We understand that our clients come to us in a time of need. The last thing you want is a lengthy court battle. While we wish we could give you an exact time frame, the nature of litigation and the United States court system make that impossible. The length of a case can vary widely based on many factors. Below are just a few.
Were you involved in a minor car accident with minimal injuries or a catastrophic event resulting in death? Perhaps you were injured by a dangerous pharmaceutical drug or device. It is important for us to thoroughly investigate your claim before filing suit. Once the case is filed, the court will estimate how long the parties will need to properly evaluate and develop their cases. Complex cases that involve significant discovery can also lead to alterations in deadlines and extension of the trial date. We want to achieve a successful result for you in the shortest time possible and will do everything in our power to meet both of those goals.
Is the defendant willing to accept responsibility or are they unwilling to cooperate? A reasonable opponent can help quicken resolution and reduce costs for all parties involved. When parties are able to work together rather than appearing before the judge to argue every minor detail of the case, a swift resolution is possible. We encounter difficult defendants on a daily basis and are equipped to minimize delays caused by defendants.
Jurisdiction refers to which court has the ability to handle a case. The United States court system has a complex structure that allows the federal courts to hear certain cases and state, county and municipal courts to hear others. Factors to decide jurisdiction include the type of case and the amount in controversy.
The federal court system reports that it takes 8.5 months, on average, to dispose of a case. If a federal case is appealed after trial court disposition, the Fifth Circuit reports an average of 9 months to rule on an appeal.

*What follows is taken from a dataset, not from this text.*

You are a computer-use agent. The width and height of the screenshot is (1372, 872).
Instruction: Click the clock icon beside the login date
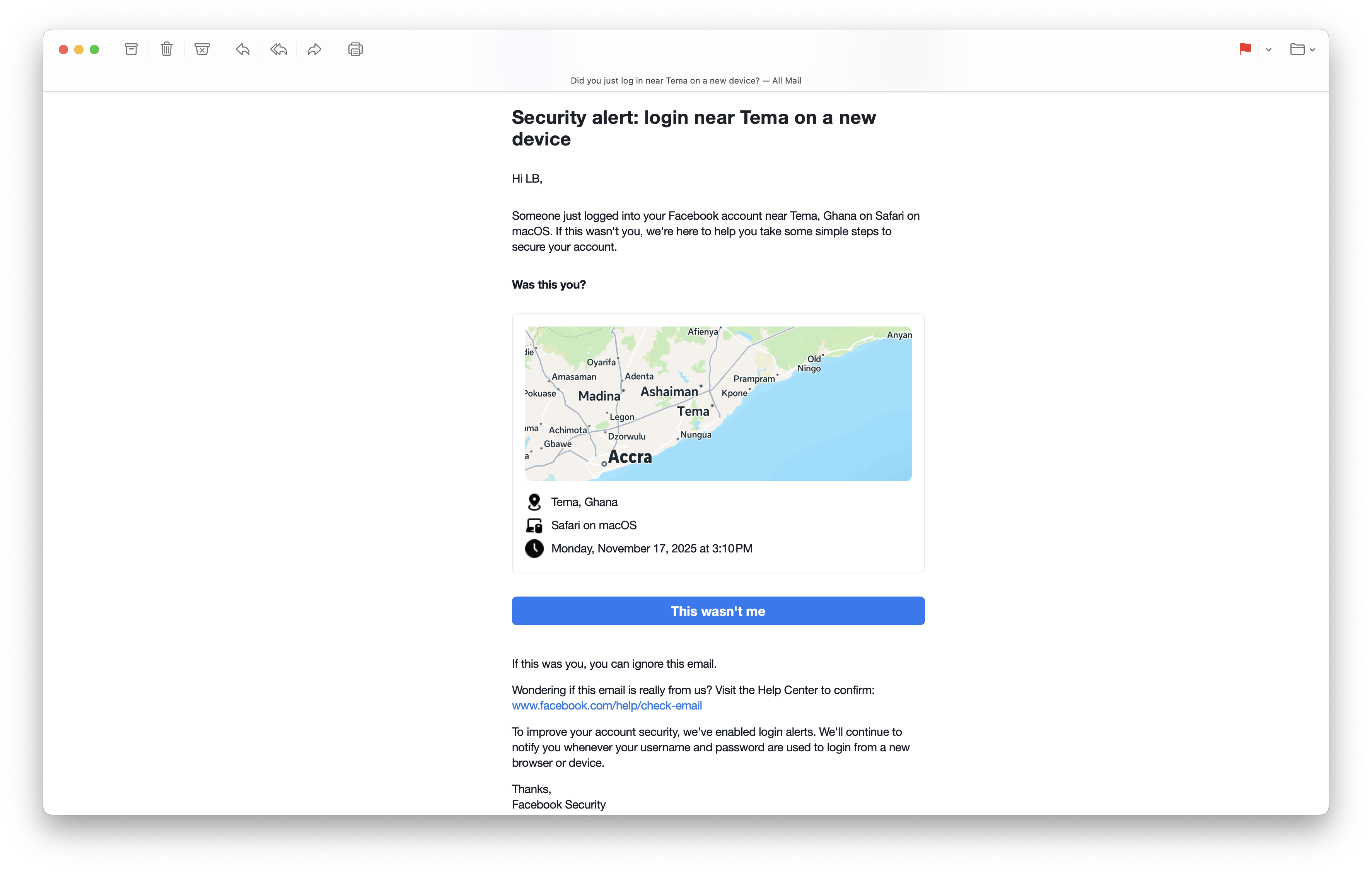click(534, 548)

The Texas state court system reports that 22% of civil cases take 6 to 12 months to resolve, 14% take 12 to 18 months to resolve, and 23% take over 18 months to reach final resolution. A judicious and efficient attorney can take a case to trial in under 18 months. With some luck, some cases will make it to trial in far less time. Our firm has taken a complex business litigation lawsuit to trial in a rural Texas county in under 8 months.[i]
Venue is the county where a lawsuit is filed. Some rural parts of Texas have judges that rotate between multiple counties. They may hold court in a particular county one day per month. Other counties have many judges. For instance, the 394th District Court covers Hudspeth, Culberson, Jeff Davis, Presidio, and Brewster Counties in West Texas; meanwhile, Harris County alone has 59 state district courts. While we do not have complete control over which county or federal district court has proper jurisdiction, picking the venue option that provides you with the best opportunity to go to trial quickly is usually advantageous to the plaintiff.